Um Jason, you did a wonderful job of this closing monologue. Um I felt like the show started with Dipper's narration and it should end with it. We should get a glimpse of where everybody wound up Stan Brothers' friends. Awesome. Uh you know Seuss has got this rad new life running the mystery shack, his ultimate dream. With with his girlfriend. And this this scene is a it's it's kind of an ambiguous scene. To me, this scene is about
Two things. Like one, it's about mystery. We wanted there to be locked a final question in Dipper's head. Um and and two, it's just about like it's about endings. Like it feels like Did something just die here? Is it over? All these things we loved, are they just gone? Um and you know, that's how you feel at the end of the school year or at the end of the end of a summer, at the end of a job, at the end of a relationship.
And it's like endings are opportunities for beginnings. And the completion of this one summer is, you know, the invitation to a whole new life full of new summers for Dipper and Mabel, you know, changed by these adventures. Fiddleford and his uh son have uh reconciled. Hanging out together. Hanging out this is uh there was uh I think Three and four and f dipper three and four there there was this there used to be this gag about a place called Camp Loose Ends.
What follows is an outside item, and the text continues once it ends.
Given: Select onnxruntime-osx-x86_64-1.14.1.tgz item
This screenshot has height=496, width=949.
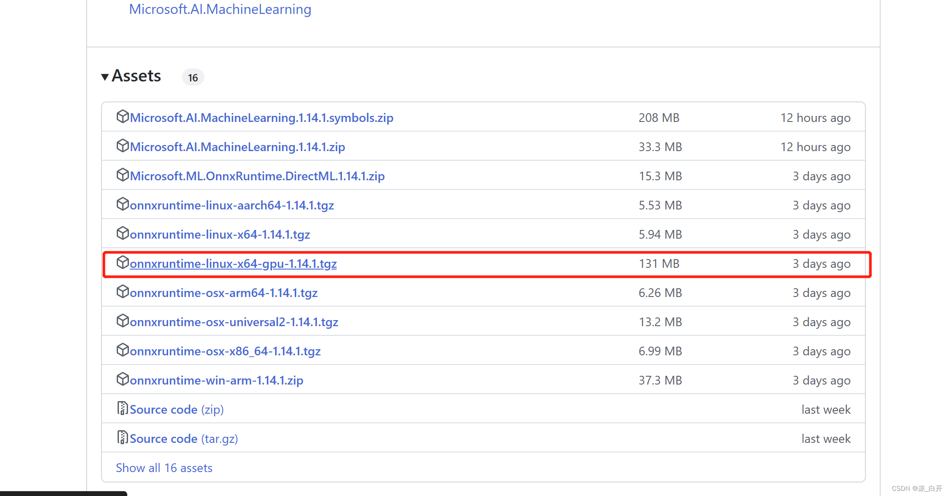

It was Dipper Dipper three and four were there, um and uh Quentin Trembley was there. Um This show's such a labor of love. Yeah. And everybody works so hard on it. Yeah. And everybody's single name needs to be read. And everybody's name runs past you so quickly at the end of a normal episode. Um and a special special shout out to And you get all these little vignettes of all these
These were storyboarded by Emmy Susriga. She did a wonderful job. I just asked her, like, give us a bunch of sweet moments with the characters. And uh Ian World, our art director, composited the whole thing in After Effects. And it's nice to see the kids. They're back safe and sound in Piedmont. Bye everyone.